Car, contrairement à ce qu'affirment le Gouvernement et la rapporteure, il n'y a ni trou dans la raquette du droit ni problème de clémence des juges vis-à-vis des auteurs d'infractions atteints de troubles psychiatriques. Au contraire, les magistrats rechignent à recourir à l'article 122-1 du code pénal, par crainte des réactions politiciennes auxquelles on a déjà pu assister. Par conséquent, plus de 20 % des personnes en détention souffrent de troubles psychiatriques graves.
Le Gouvernement va également à rebours de ce que demandent les associations de victimes, dont la principale revendication porte sur la considération accordée aux victimes par l'institution judiciaire. Pour y répondre, le Gouvernement aurait été mieux inspiré de procéder à une augmentation de l'aide juridictionnelle, à la création d'un statut de victime et à la mise en œuvre d'un dispositif d'accompagnement pluridisciplinaire.
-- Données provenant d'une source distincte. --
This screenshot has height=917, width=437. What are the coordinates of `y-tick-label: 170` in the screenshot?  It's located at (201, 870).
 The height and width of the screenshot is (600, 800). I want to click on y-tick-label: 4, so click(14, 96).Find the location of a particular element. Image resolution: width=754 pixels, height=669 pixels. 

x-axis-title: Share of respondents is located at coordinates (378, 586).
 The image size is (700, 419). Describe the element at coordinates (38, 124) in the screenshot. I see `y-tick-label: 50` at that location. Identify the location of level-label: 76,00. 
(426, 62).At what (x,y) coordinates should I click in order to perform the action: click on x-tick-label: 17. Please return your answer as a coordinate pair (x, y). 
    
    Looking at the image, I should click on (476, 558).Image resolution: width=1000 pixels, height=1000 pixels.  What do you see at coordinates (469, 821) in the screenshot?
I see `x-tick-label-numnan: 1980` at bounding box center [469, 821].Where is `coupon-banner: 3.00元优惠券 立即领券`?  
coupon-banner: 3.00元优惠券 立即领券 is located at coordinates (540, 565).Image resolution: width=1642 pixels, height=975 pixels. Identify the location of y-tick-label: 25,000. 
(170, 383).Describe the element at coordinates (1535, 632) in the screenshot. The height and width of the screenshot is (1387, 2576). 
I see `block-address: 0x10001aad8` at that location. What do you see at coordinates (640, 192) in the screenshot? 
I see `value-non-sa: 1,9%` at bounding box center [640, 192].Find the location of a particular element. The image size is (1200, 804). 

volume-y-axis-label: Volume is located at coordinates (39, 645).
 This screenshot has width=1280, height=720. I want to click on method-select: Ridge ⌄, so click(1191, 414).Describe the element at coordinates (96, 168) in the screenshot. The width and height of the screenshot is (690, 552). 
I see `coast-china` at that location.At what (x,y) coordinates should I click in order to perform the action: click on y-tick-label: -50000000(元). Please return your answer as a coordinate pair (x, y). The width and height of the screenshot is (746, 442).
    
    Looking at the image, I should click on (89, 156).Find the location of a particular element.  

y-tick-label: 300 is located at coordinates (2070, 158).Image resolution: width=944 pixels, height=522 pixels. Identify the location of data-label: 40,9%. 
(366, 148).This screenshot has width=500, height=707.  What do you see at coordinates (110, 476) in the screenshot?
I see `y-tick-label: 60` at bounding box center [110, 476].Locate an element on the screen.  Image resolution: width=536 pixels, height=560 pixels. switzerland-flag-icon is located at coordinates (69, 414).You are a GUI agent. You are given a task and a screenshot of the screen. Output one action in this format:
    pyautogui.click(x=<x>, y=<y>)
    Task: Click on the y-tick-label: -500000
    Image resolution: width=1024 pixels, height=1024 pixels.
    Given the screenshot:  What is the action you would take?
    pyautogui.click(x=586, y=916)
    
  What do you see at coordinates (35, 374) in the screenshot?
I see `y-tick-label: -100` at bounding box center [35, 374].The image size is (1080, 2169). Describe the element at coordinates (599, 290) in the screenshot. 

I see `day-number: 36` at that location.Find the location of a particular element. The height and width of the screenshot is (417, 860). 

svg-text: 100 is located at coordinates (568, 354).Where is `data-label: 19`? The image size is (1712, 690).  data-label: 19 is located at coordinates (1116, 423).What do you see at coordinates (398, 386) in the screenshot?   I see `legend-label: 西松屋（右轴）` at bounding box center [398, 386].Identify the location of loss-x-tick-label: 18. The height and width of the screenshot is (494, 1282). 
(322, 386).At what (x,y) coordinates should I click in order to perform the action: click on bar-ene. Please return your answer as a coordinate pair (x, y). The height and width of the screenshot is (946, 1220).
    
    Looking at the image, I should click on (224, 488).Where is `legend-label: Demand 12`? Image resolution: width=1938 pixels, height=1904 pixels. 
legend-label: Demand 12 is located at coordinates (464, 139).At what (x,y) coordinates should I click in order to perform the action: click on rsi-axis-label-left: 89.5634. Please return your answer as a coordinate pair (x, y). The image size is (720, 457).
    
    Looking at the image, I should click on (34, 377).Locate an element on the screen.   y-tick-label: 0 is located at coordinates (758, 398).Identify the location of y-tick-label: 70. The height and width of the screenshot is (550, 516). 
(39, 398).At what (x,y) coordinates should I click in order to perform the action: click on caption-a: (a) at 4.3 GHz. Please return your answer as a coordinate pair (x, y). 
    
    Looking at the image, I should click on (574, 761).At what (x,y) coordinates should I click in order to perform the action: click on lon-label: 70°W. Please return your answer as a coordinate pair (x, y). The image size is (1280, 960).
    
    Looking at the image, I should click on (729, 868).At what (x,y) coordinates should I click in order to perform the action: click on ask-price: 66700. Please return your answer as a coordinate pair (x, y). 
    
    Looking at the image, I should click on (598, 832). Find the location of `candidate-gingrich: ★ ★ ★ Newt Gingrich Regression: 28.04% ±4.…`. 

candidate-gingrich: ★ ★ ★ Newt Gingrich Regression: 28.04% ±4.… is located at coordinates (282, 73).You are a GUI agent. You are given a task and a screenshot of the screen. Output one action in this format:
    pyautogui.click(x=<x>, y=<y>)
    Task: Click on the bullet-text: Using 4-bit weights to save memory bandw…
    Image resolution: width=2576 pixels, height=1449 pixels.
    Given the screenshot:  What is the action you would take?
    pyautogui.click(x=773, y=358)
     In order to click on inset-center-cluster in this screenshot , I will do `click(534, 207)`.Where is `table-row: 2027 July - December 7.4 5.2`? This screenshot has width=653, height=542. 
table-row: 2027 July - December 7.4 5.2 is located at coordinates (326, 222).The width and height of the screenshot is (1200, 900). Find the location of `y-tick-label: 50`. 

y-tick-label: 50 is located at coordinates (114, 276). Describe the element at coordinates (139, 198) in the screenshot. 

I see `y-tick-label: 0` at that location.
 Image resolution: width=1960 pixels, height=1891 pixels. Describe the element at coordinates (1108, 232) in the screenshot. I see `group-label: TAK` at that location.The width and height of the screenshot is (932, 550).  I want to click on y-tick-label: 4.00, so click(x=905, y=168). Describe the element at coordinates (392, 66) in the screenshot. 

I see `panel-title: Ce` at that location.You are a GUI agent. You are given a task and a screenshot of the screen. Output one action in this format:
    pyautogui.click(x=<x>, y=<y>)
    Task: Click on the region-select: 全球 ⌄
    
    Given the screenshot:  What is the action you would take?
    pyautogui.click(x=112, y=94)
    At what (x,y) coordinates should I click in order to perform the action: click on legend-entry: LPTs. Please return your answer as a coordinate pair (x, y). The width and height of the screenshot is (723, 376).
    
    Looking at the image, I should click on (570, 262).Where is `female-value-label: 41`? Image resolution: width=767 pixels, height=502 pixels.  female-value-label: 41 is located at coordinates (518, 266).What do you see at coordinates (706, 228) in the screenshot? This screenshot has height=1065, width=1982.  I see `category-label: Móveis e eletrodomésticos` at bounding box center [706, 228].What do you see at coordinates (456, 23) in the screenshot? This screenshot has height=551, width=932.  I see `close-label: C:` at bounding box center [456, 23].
Autre aberration de ce texte – ne vous en déplaise, monsieur le ministre : la reprise des dispositifs liberticides sanctionnés par le Conseil constitutionnel après l'adoption de la précédente loi « sécurité globale ». Généralisation des drones et caméras embarquées, installation de caméras dans les cellules de garde à vue, alourdissement des peines pour atteinte aux forces de sécurité, extension du recours à l'amende forfaitaire, notamment pour les plus précaires, relevé d'empreintes sous contrainte pour les mineurs, on assiste à une véritable fuite en avant vers un État sécuritaire qui confond milice et police, et qui poursuit la surveillance de masse.
De récentes études montrent pourtant que ces dispositifs sont non seulement inutiles, mais particulièrement dangereux pour les droits et libertés.